Au Bolchoï, Grigorovich jouera les directeurs de 1964 à 1994. Trente ans, c’est long, et son influence dépassera largement cette durée. Écarté de la direction du théâtre au moment de la Perestroïka pour excès de conservatisme, il y reviendra en 2001 à 74 ans, où son influence se révélera écrasante jusqu’à la fin. De Casse-Noisette au Lac des cygnes, aucun des grands ballets du répertoire remontés par lui au temps de sa splendeur ne pourra être changé d’un pas. Et son talent novateur, qui lui avait fait signer Fleur de Pierre, une nouvelle version de Spartacus ou Ivan le terrible, sera ternie par l’esthétique dépassée de ces grands classiques. Mais personne n’aura le droit d’y toucher. Après la mort de sa femme, en 2008, et le départ d’Alexeï Ratmansky, il reprend la fonction de directeur du Ballet du Bolchoï jusqu’en 2011.

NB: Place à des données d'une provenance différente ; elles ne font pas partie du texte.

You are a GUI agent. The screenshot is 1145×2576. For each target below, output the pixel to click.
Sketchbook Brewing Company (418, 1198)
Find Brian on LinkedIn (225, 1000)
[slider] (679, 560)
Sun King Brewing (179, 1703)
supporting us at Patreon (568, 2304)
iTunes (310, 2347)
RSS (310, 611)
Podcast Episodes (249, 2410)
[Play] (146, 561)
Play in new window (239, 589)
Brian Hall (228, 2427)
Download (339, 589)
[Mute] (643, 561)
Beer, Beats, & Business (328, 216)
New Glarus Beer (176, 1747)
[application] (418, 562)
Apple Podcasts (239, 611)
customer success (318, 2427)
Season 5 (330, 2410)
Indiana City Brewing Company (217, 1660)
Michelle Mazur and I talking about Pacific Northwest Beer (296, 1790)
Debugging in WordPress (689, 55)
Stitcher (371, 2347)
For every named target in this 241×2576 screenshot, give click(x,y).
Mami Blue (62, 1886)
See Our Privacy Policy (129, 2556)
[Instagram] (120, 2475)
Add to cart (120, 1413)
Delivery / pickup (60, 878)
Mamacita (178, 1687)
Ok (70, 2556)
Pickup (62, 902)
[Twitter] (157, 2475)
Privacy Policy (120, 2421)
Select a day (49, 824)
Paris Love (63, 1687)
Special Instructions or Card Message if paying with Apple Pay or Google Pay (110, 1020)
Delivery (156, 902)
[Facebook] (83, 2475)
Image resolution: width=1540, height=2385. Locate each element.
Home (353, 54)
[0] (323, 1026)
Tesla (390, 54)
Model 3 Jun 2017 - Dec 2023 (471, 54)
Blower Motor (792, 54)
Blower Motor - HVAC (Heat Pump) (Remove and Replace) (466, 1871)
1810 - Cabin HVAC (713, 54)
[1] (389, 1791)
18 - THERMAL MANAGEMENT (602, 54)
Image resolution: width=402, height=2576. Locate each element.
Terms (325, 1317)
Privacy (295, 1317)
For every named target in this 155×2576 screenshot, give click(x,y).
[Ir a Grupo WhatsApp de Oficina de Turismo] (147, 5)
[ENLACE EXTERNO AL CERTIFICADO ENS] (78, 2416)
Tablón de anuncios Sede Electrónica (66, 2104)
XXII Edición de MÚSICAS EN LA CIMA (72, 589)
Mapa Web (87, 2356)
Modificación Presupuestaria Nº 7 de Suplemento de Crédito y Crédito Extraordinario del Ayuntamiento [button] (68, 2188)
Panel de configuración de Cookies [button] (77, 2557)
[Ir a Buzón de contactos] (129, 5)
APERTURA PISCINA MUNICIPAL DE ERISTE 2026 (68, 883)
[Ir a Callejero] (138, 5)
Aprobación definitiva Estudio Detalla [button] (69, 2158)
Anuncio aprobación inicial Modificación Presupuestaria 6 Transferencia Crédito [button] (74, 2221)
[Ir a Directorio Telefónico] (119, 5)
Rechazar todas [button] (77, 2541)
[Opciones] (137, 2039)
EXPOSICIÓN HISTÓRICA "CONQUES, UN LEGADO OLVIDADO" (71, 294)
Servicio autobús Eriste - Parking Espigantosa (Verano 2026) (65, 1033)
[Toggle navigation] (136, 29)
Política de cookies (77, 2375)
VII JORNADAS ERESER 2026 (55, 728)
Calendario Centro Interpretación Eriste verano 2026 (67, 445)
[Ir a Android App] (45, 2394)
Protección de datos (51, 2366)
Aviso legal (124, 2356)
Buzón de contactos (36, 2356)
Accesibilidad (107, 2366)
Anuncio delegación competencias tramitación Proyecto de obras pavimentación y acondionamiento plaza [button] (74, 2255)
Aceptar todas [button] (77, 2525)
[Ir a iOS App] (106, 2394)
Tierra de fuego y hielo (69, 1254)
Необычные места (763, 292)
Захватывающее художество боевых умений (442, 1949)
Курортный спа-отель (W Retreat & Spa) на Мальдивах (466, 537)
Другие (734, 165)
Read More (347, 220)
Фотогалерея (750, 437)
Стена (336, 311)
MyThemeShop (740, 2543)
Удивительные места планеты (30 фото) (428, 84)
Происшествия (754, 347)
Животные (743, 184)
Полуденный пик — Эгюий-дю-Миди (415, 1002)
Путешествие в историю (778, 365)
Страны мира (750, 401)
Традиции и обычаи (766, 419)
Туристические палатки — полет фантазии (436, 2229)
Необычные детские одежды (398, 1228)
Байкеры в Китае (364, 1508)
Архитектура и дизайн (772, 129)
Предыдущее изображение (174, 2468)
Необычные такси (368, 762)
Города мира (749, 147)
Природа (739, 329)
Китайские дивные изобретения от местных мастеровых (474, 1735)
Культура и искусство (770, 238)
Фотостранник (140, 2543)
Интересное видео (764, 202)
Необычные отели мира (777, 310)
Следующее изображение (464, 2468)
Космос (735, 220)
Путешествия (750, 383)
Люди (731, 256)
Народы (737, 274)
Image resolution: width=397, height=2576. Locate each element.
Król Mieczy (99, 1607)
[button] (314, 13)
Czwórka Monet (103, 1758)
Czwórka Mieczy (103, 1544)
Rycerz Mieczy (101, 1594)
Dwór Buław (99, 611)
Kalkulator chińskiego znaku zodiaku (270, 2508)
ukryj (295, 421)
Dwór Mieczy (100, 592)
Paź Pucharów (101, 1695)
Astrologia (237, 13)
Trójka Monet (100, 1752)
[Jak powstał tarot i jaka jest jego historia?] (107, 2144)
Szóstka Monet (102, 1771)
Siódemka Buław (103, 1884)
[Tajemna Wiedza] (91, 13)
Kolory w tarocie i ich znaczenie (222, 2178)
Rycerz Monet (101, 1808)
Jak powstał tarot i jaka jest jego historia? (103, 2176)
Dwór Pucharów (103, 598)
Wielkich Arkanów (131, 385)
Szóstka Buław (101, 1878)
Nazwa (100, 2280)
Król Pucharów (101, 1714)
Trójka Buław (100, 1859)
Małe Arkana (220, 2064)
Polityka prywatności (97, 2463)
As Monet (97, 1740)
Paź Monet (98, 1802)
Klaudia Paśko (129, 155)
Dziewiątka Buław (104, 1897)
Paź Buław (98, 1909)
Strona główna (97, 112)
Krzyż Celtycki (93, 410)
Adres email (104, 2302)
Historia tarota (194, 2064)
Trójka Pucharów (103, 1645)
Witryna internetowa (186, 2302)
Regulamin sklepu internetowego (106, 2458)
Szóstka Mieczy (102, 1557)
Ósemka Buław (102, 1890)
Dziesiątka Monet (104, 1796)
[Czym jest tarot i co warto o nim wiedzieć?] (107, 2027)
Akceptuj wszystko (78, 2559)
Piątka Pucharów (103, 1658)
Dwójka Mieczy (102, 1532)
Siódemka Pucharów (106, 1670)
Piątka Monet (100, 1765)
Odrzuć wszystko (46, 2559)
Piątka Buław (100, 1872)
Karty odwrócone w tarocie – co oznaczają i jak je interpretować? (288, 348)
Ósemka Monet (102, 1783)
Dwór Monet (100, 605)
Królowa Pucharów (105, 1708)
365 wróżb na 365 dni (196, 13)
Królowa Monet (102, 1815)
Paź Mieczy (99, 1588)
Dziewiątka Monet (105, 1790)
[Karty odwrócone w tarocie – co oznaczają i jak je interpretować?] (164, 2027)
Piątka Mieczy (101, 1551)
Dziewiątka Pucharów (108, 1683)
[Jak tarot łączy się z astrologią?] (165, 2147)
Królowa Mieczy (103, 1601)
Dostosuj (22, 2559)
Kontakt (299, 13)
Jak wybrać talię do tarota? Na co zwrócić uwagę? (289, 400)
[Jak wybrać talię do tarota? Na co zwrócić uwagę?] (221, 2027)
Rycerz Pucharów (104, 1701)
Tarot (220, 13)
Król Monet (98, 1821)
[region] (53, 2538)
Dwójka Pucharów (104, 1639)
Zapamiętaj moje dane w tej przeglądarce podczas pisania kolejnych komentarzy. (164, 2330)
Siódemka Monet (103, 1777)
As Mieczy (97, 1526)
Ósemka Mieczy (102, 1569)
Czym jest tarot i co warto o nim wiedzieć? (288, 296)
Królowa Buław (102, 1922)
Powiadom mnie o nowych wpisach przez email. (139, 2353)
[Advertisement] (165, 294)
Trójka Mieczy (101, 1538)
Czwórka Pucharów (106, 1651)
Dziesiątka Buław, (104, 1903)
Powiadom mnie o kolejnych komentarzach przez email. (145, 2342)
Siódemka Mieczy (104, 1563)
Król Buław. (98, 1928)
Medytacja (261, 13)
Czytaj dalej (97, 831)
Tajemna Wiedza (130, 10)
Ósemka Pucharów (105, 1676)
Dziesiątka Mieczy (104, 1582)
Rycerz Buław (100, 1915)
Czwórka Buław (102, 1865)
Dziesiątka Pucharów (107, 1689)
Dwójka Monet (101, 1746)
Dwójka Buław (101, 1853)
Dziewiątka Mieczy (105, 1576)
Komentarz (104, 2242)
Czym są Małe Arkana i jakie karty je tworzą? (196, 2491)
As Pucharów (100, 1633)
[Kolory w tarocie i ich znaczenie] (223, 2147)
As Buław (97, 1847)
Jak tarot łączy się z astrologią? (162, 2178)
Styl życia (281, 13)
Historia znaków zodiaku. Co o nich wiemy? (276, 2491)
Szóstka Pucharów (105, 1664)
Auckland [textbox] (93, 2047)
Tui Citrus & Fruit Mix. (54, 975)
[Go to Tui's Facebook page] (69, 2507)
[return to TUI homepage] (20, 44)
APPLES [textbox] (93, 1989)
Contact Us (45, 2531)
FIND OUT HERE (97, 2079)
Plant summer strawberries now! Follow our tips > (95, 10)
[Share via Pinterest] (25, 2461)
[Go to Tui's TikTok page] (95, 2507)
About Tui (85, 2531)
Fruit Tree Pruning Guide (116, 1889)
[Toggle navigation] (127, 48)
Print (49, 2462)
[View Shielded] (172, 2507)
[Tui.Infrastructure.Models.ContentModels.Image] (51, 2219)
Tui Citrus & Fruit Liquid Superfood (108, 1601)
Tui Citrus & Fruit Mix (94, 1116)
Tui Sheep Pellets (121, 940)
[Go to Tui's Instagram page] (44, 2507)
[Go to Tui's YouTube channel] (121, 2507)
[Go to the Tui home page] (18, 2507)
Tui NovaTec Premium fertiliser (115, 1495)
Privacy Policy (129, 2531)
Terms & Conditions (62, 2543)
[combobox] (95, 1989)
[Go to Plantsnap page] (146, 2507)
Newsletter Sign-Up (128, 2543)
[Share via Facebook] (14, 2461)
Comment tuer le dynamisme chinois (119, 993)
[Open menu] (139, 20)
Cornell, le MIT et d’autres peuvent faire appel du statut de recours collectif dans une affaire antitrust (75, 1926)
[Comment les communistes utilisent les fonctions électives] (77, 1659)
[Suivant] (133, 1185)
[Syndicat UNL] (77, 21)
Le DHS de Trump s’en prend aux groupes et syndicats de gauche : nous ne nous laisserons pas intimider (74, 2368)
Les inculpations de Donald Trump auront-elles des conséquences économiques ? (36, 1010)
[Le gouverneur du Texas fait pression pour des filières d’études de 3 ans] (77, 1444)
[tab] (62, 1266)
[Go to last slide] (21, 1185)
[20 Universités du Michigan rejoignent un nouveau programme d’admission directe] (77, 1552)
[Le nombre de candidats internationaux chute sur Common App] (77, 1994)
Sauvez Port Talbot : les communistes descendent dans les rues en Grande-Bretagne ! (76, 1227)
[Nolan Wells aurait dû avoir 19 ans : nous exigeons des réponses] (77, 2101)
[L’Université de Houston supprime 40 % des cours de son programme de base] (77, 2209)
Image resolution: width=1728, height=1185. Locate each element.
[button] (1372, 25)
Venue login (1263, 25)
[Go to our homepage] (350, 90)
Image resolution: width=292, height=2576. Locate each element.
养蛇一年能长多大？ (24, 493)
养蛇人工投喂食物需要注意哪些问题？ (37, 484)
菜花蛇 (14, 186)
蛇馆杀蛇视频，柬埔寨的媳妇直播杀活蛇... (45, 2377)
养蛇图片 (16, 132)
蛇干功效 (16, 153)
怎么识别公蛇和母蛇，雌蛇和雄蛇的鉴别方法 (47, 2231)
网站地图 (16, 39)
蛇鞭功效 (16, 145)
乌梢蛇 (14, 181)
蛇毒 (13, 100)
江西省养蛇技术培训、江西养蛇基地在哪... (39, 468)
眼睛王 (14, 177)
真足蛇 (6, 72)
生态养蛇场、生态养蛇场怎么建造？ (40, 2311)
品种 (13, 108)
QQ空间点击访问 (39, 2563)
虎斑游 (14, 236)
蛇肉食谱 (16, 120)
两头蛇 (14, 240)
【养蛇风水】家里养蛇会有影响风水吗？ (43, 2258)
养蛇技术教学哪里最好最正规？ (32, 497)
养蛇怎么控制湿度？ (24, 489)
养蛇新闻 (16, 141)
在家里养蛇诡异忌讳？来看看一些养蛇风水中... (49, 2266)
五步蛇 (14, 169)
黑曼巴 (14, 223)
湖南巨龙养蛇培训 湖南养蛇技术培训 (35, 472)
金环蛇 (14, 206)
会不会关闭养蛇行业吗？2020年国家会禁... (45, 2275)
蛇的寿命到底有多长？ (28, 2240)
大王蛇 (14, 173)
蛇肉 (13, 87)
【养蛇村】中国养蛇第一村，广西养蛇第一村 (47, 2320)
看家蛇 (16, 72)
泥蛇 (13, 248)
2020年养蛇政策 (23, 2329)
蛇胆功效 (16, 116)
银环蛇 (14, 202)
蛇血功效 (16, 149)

Regard d’acier, cheveux en brosse, demi-sourire plein de sous-entendus flottant en permanence sur ses lèvres, Grigorovich vivait en intelligence avec les différents occupants du Kremlin. Et savait parfaitement en tirer les ficelles. On aura vu à l’Opéra de Paris son Spartacus et son Ivan le Terrible, finalement retiré de l’affiche à la demande du petit-fils de Prokofiev, installé à Paris, qui a retiré les droits musicaux.

Iouri Grigorovich et Natalia Bessmertnova, son épouse, en répétition du ballet Spartacus.
Laurie Lewis / Bridgeman Images

Valery Gergiev, directeur des théâtres Bolchoï et Mariinsky, a déclaré au journal Izvestia que Iouri Grigorovich était « une figure légendaire qui continuera à inspirer le respect et l’admiration pour les décennies à venir ». Le décès de Iouri Grigorovich intervient alors que les autorités russes ont annoncé le même jour la disparition de l’un de ses danseurs préférés, Iouri Vladimirov, âgé de 83 ans.